Awk runs through a text file by reading and processing one record at time. Its commands are written with the intention that they act repetitively on each record as it is read in to awk. A record that has been read by awk is broken into separate fields, and actions can be performed on the separate fields as well as on the whole record.
The actions or steps to be performed on the fields in each record or on the whole record make up an awk program or an awk script.
When you type awk
as a command, you must also provide two
additional pieces of information or arguments. The first is the
program or script to be executed, and the second is some method of
identifying the file on which to perform the actions. Awk can be
used as a pipe, and the file does not need to be explicitly named on
the command line.
Starting with the basics
Let's start with a simple awk command in Figure 1 to get a better
idea of how it works.
Figure 1
ls -l|awk '{print}'
The output of the ls -l command has been piped into awk and is the "file" to be processed. There is no need to name a file in the awk portion of the command line. The awk program or script is one command, {print}. This example doesn't do much. It takes the whole record that was sent to awk and prints it on the screen. This simple command does partially illustrate the record-by-record action of awk. For each record received by the awk program (each line of the output of the ls -l command), the print instruction is executed. It is important to remember this action by awk. Each record is read, then for each record, the instructions in the program are executed.

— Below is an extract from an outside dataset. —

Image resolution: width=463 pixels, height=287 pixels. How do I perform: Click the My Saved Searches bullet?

The output of this program is pretty uninteresting and will look something like Figure 2 depending on the contents of your directory.
Figure 2
-rw-r--r-- 1 mjb group 109 Mar 09 18:32 store.dat -rw-r--r-- 1 mjb group 93 Mar 09 18:31 store.sav -rwxr-xr-x 1 mjb group 3058 Mar 09 18:29 store.txt -rw-r--r-- 1 mjb group 89 Mar 09 18:32 sort.dat -rw-r--r-- 1 mjb group 193 Mar 09 18:31 sort.sav -rwxr-xr-x 1 mjb group 2068 Mar 09 18:29 sort.txt -rw-r--r-- 1 mjb group 20 Mar 09 18:31 palet.txt
So far nothing very exciting has happened. In fact, this is exactly the same output as the simple ls -l command. Obviously there must be more to awk.
|
|
|
|
Onward! Breaking down into fields
Awk automatically breaks a record into fields. The default
delimiter that awk assumes between fields is spaces. In Figure 2,
field 1 is "-rwxr-xr-x" for the first record, field 2 is "1,"

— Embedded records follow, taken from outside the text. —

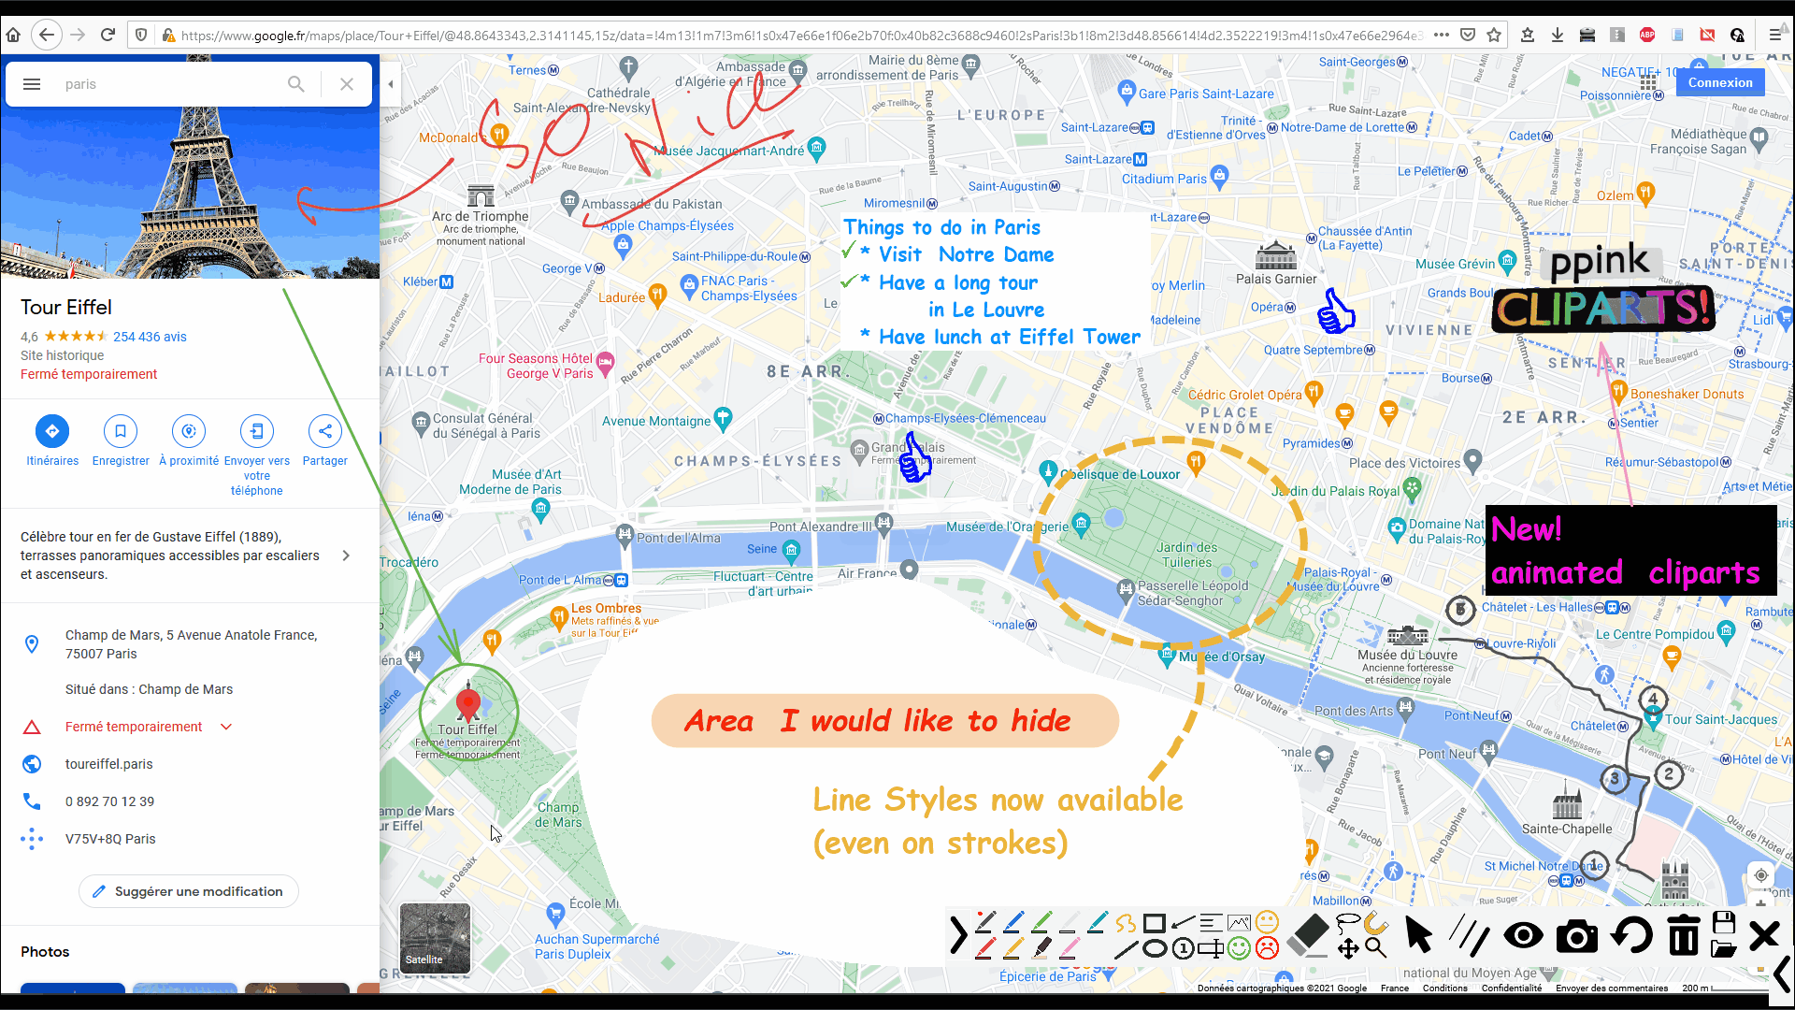This screenshot has width=1795, height=1010.
Task: Click the Itinéraires route button
Action: [51, 430]
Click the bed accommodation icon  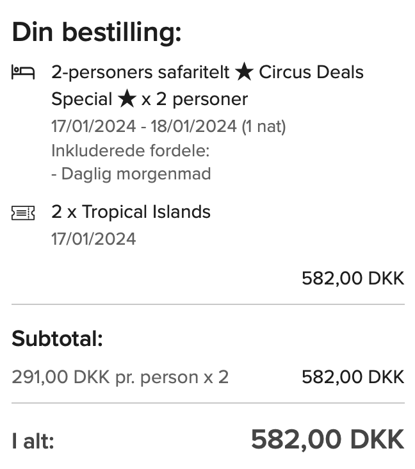pyautogui.click(x=23, y=72)
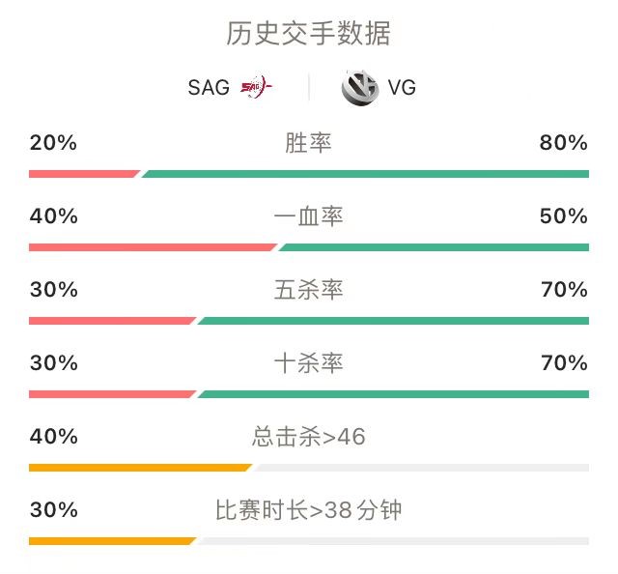Click the 比赛时长>38分钟 label

[x=309, y=509]
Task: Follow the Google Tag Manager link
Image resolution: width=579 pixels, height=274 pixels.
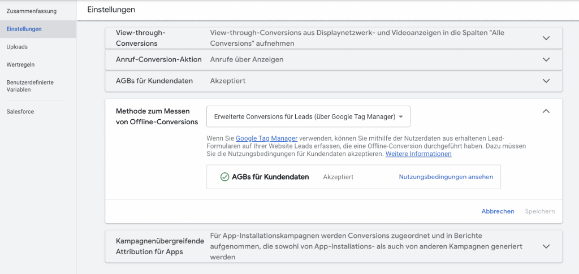Action: 266,138
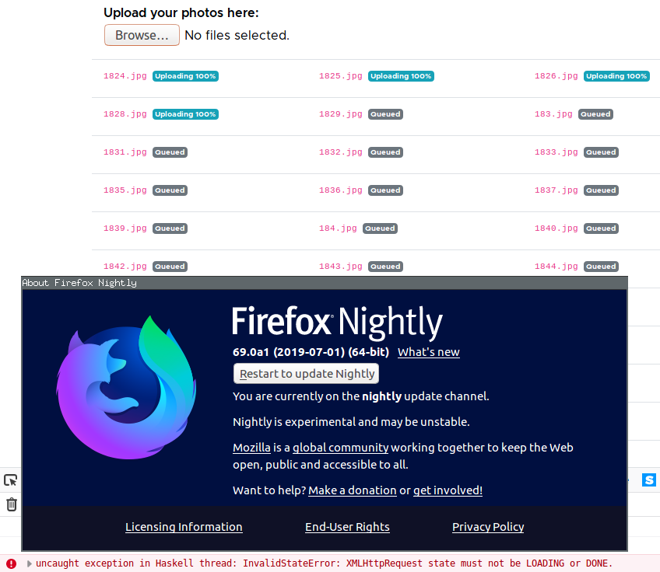Expand the uncaught exception error message

(x=30, y=563)
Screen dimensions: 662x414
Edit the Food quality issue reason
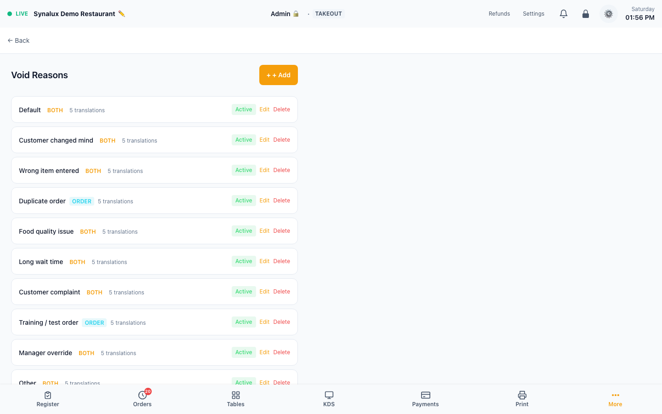[264, 231]
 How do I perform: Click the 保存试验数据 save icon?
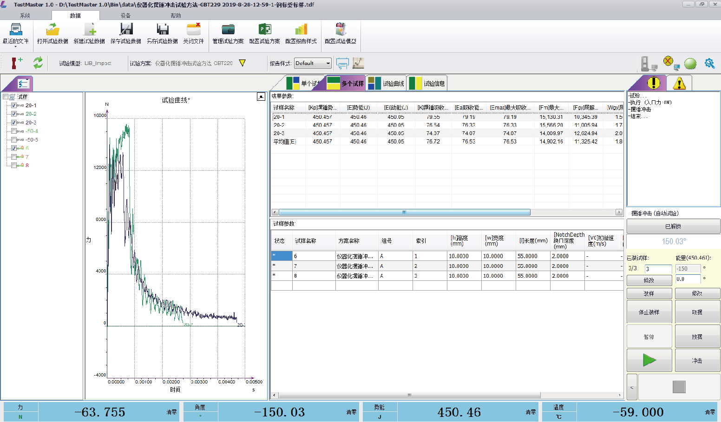click(126, 30)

field 3 is "mjb," and so on.
When awk reads in a record and breaks the contents of the record into fields, it assigns a variable name to each field. These variable names are a dollar sign ($) followed by the number of the field counting from left to right. The variable $1 represents the contents of field 1 which in Figure 2 would be "-rwxr-xr-x." $2 represents field 2 which is "1" in Figure 2 and so on. The awk variables $1 or $2 through $nn represent the fields of each record and should not be confused with shell variables that use the same style of names. Inside an awk script $1 refers to field 1 of a record; $2 to field 2 of a record.

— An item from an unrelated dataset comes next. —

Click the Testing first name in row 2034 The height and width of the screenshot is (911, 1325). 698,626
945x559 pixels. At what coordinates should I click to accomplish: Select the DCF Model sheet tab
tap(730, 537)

In the first awk example, the print command on its own caused the entire record to be printed. The print command followed by specific field variables will print only those fields named by the variables, instead of the entire record. Let's look at an example. To extract the owner, size, and file name from the output of an ls -l files listing, you would need to print only fields 3, 5, and 9. The command for doing this is illustrated in Figure 3. Note that $3, $5, and $9 appear inside the awk script '{print $3 $5 $9}' and are therefore interpreted by awk as awk field variables. The single quotes protect the awk field variables from the shell, so there is no attempt to expand them. It is good practice to get in the habit of including opening and closing single quotes around awk commands to protect them from shell expansion.
Figure 3
ls -l|awk '{print $3 $5 $9}'
The problem with the output of this command is shown in listing Figure 4. There are no spaces between fields.
Figure 4
mjb109store.dat mjb93store.sav mjb3058store.txt mjb89sort.dat mjb193sort.sav mjb2068sort.txt mjb20palet.txt
One way around this is to embed literals in the print line as in Figure 5, which puts spaces in the output lines, producing the output shown in Figure 6.
Figure 5
ls -l|awk '{print $3 " " $5 " " $9}'
Figure 6
mjb 109 store.dat mjb 93 store.sav mjb 3058 store.txt mjb 89 sort.dat mjb 193 sort.sav mjb 2068 sort.txt mjb 20 palet.txt
This provides some spacing, but the fields don't line up very well. One simple way to improve alignment is to embed tabs in the literals instead of spaces. Repeat the command line in Figure 5, but instead of pressing the space bar between the double quotes, press the TAB key. You will not see any characters on the screen, but the double quotes will be separated by what appear to be more spaces. These "more" spaces are actually a tab character. The result will look something like Figure 7. Figure 8 is an example of the output.
Figure 7
ls -l|awk '{print $3 " " $5 " "$9}'
Figure 8
mjb 109 store.dat mjb 93 store.sav mjb 3058 store.txt mjb 89 sort.dat mjb 193 sort.sav mjb 2068 sort.txt mjb 20 palet.txt
In one more variation, we can switch the order of the fields during printing as in the listing in Figure 9 and the output in Figure 10. In this and subsequent examples I will use the ^ (caret) character to indicate a tab key pressed.
Figure 9
ls -l|awk '{print $9 " ^" $5 " ^"$3}' (<-- note ^ = TAB key)
Figure 10
store.dat 109 mjb store.sav 93 mjb store.txt 3058 mjb sort.dat 89 mjb sort.sav 193 mjb sort.txt 2068 mjb palet.txt 20 mjb
Executing more than one set of commands
Figure 11 adds two more features of awk. You may execute more than
one set of commands on a record by separating the commands with a
semicolon (;), and awk allows flexible use of user-defined
variables within scripts. In this example a variable is used to keep
a running record of the total number of bytes displayed in each line
so far. As each record is processed, field $5 is summed into the
variable ttl before the printing takes place; then as the fields are
printed, the ttl variable is printed on each line as a running total
of bytes for the sizes of files.
The variable ttl is initialized to zero the first time it is used. Since the ttl variable is accessed once each time a record is read, it is accessed for the first time when the first record is read. When this first read happens, and the first reference to variable ttl is made, ttl is automatically set to zero. The syntax "ttl += $5" is borrowed from C. In other program languages it would be necessary to write something like this:
add $5 to ttl
or
ttl = ttl + 5
Awk uses += as a shorthand for "add to."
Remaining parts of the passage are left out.